More from the cited article ...
... So when "No Trespassing" signs showed up around Burnt Jacket Mountain, at the edge of Moosehead Lake, this summer, it did not go unnoticed. Neither did the new surveillance cameras and locked gates in the woods, nor the crews cutting a new road up the mountain who deflected questions from neighbors by citing nondisclosure agreements.
In the tiny town of Beaver Cove, which has about 100 year-round residents, and in the wider Moosehead region, the anonymous incursion stoked unease, and a fixation: Who was the mountain's new owner?

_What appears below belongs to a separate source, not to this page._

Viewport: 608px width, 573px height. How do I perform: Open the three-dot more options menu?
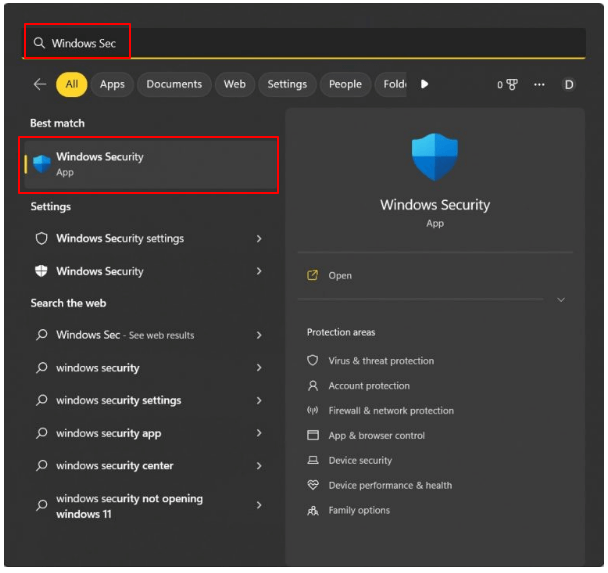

The project, and the discomfort it has spawned, follows years of accelerating change in the North Maine Woods, a region nearly twice the size of Massachusetts. As Covid-19 pandemic transplants and other wealthy newcomers have put down roots -- and in some cases, put up fences -- and as housing costs and real estate taxes have ballooned, some residents feel a deepening concern.
"When we first came here, you could go anywhere, land your kayak anywhere, and you never gave it a thought," said Donald Campbell, a retired New York City teacher who has spent 35 summers in a modest lakeside cabin near Burnt Jacket Mountain. "Now, there's hardly a place you can land. There's a feeling of sadness at losing something, a tradition of access, that maybe wasn't written down but was understood."